E Dom Jean-Pierre Longeat, O.S.B., Abade de Ligugé, em recentíssimo artigo intitulado “A Unidade da Liturgia Romana em Questão”, publicado no dia 23/10/06 no Jornal LA CROIX, mostrou que a questão de fundo é a oposição entre uma noção sacrifical na Missa de sempre, que renova misticamente o sacrifício da Cruz, realizado pelo sacerdote, agindo in persona Christi permitindo a transubstanciação do pão e do vinho em Corpo e sangue de Cristo, enquanto que isso é contrariado na Nova Missa de Paulo VI, fundamentada no Vaticano II, em sua Constituição Lumen Gentium que entende a Missa como ação sacerdotal em nome do povo de Deus na qual os sacerdotes “agem como ministros da comunidade eclesial (in persona Ecclesiae, ministros da Cabeça e do Corpo)”. (cf.http://qien.free.fr/2006/200610/20061023_longeat.htm).
Portanto, a Nova Missa exprime uma nova teologia diversa da teologia de Trento. A Nova Missa é a expressão da teologia democrática e antropocêntrica de Igreja da Lumen Gentium do Vaticano II. Por isso, permitir a Missa antiga de São Pio V é abandonar a teologia do Vaticano II, e, como afirmou rotundamente Paulo VI, isso equivale a condenar o Concílio simbolicamente.
Eis as palavras do Abade de Ligugé, revoltado com a notícia de que Bento XVI ia liberar a Missa de São Pio V para todo o mundo.
“Querer encorajar na Igreja Latina o retorno a um outro acento teológico por extensão do Ordo de 1962, é gerar uma perturbação muito profunda no povo de Deus”.
Para o Abade de Ligugé... “A liturgia é um lugar teológico.
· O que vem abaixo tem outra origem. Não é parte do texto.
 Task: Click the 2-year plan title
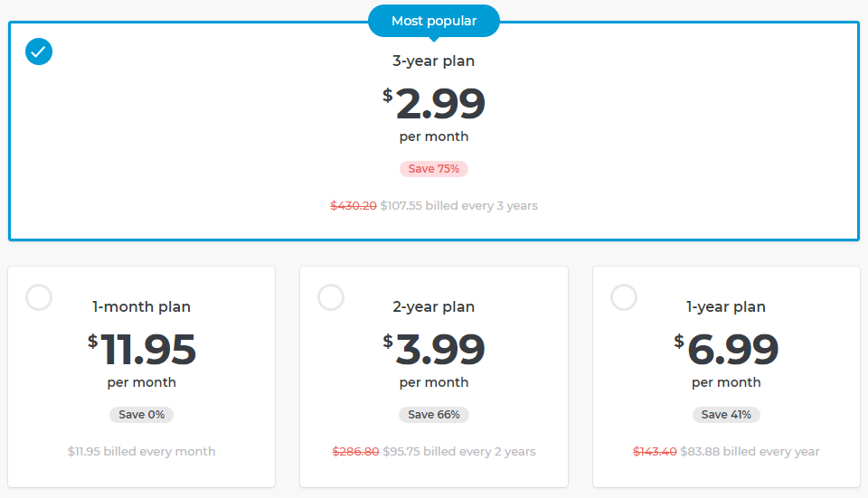[433, 306]
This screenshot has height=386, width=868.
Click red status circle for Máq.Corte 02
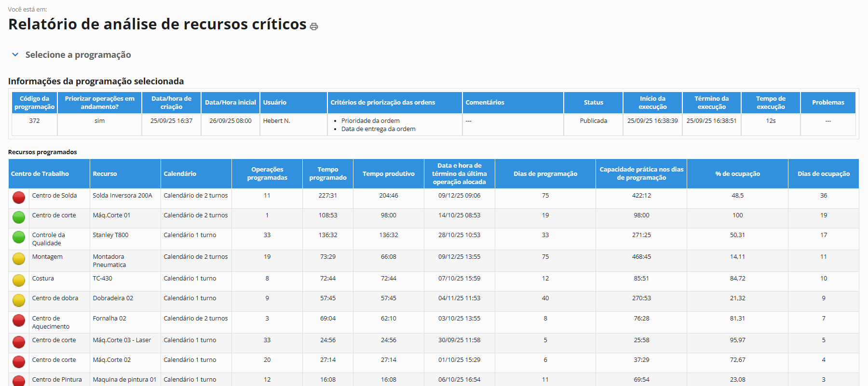tap(19, 361)
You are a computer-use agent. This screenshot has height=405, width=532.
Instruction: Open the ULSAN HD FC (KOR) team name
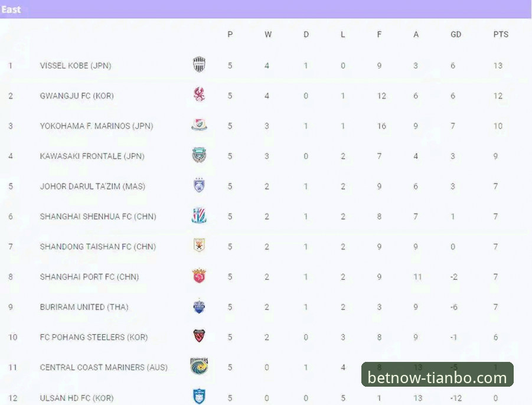coord(77,398)
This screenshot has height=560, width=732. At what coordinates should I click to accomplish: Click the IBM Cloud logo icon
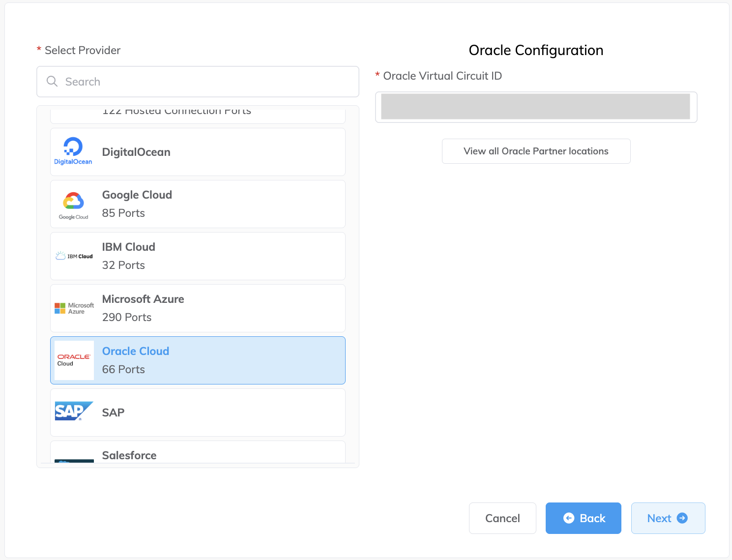[x=74, y=256]
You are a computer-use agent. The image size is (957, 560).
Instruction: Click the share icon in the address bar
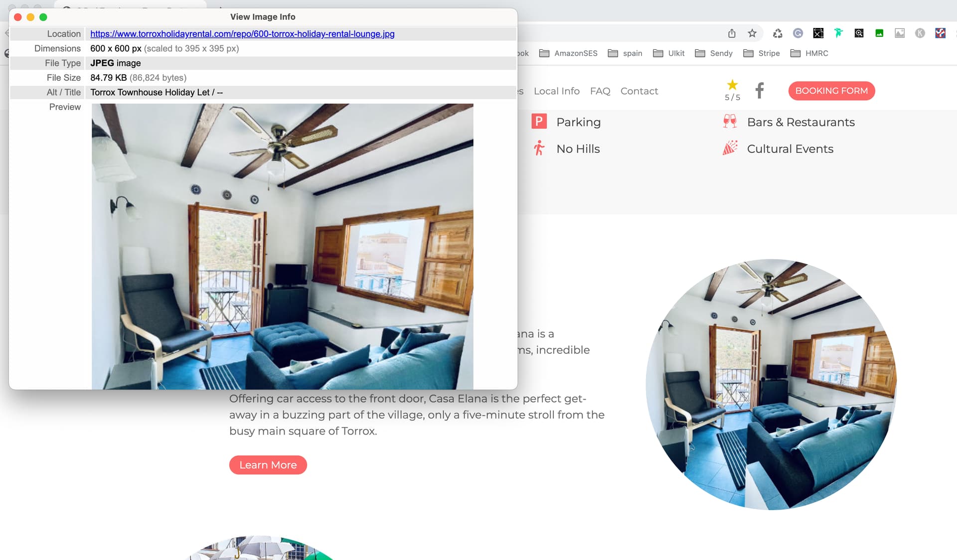point(732,33)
O Ordo Missae de 1969 -- [o da Missa de Paulo VI] – põe em ação em particular a teologia da constituição dogmática da Igreja. Lumen Gentium apresenta a Igreja ao mesmo tempo como Corpo Místico de Cristo e como Povo de Deus reunido em nome de Cristo; assim , o Concílio diz que a Igreja é “ de algum modo o sacramento, quer dizer ao mesmo tempo o sinal e o meio da união íntima com Deus e da unidade de todo o gênero humano” (Lumen Gentium, n0 1).
“Face aos perigos do individualismo ligado à evolução das mentalidades há vários séculos, o Vaticano II e a reforma litúrgica que saiu dele insistem sobre a reunião eclesial como sacramento global. Um tal sacramento se desenvolve na liturgia, mas também em relação com a comunidade fraternal no interior das comunidades eclesiais e entre elas. A comunidade por excelência é o povo de Deus reunido na Igreja local em torno de seu Bispo, cada membro tendo os eu lugar nessa única eucaristia em estreita comunhão com todos: assembléia, presbyterium (de onde se compreende bem, nessa perspectiva, que seja encorajada a concelebração), diáconos e outros ministros”.
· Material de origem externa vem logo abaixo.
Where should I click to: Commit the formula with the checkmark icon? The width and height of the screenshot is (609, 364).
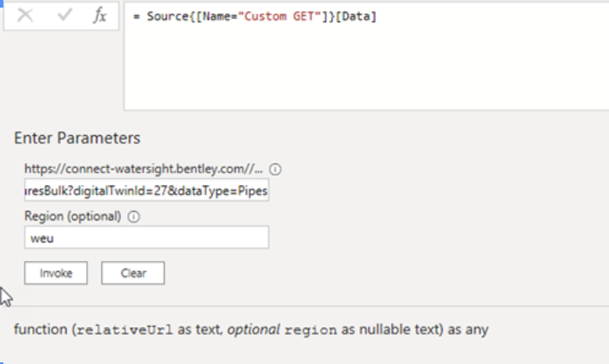[63, 15]
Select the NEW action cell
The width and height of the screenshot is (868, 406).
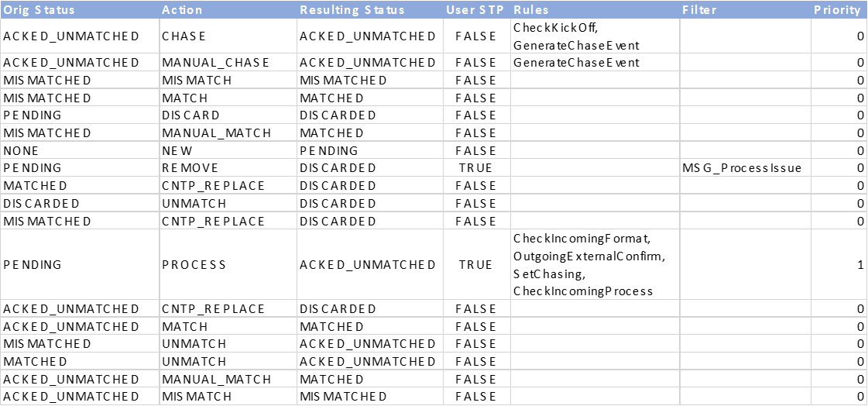[228, 150]
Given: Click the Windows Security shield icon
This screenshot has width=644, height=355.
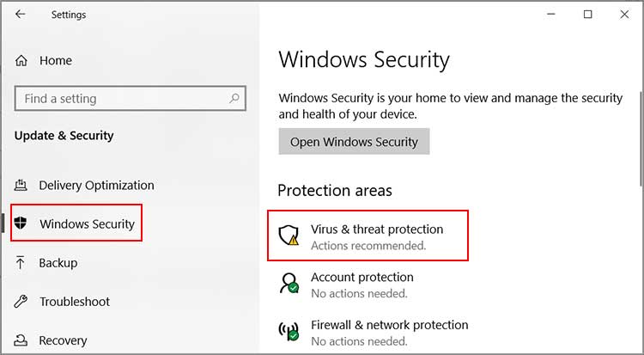Looking at the screenshot, I should [x=21, y=224].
“A prioridade teológica do Concílio de Trento era outra (ainda que o aspecto eclesial aí estava presente): valorizar a realidade da presença de Cristo no pão e no vinho eucaristicizados e o papel sacramental do padre, contra a reforma protestante. É por isso que a ação sagrada do padre aí é tão valorizada. As palavras que ele pronuncia in persona Christi permitem a transubstanciação do pão e do vinho em Corpo e Sangue de Cristo. Certo, no ritual de 1969, os ministros mantêm um papel essencial nesse domínio, mas a insistência é posta também sobre o fato de que eles agem como ministros da comunidade eclesial (in persona Ecclesiae, ministros da Cabeça e do Corpo)”.
Em suma, a grande afirmação de Paulo VI a Jean Guitton foi que “Isso—liberar a Missa de São Pio V – jamais! (...) essa missa dita de São Pio V, como se a vê em Ecône, se torna o símbolo da condenação do Concílio. Ora, jamais aceitaremos, em nenhuma circunstância, que se condene o Concílio por meio de um símbolo”.
A liberação da Missa de sempre é, no fundo, pelo menos simbolicamente, uma condenação do Concílio Vaticano II.
E Bento XVI vai liberar a Missa de sempre.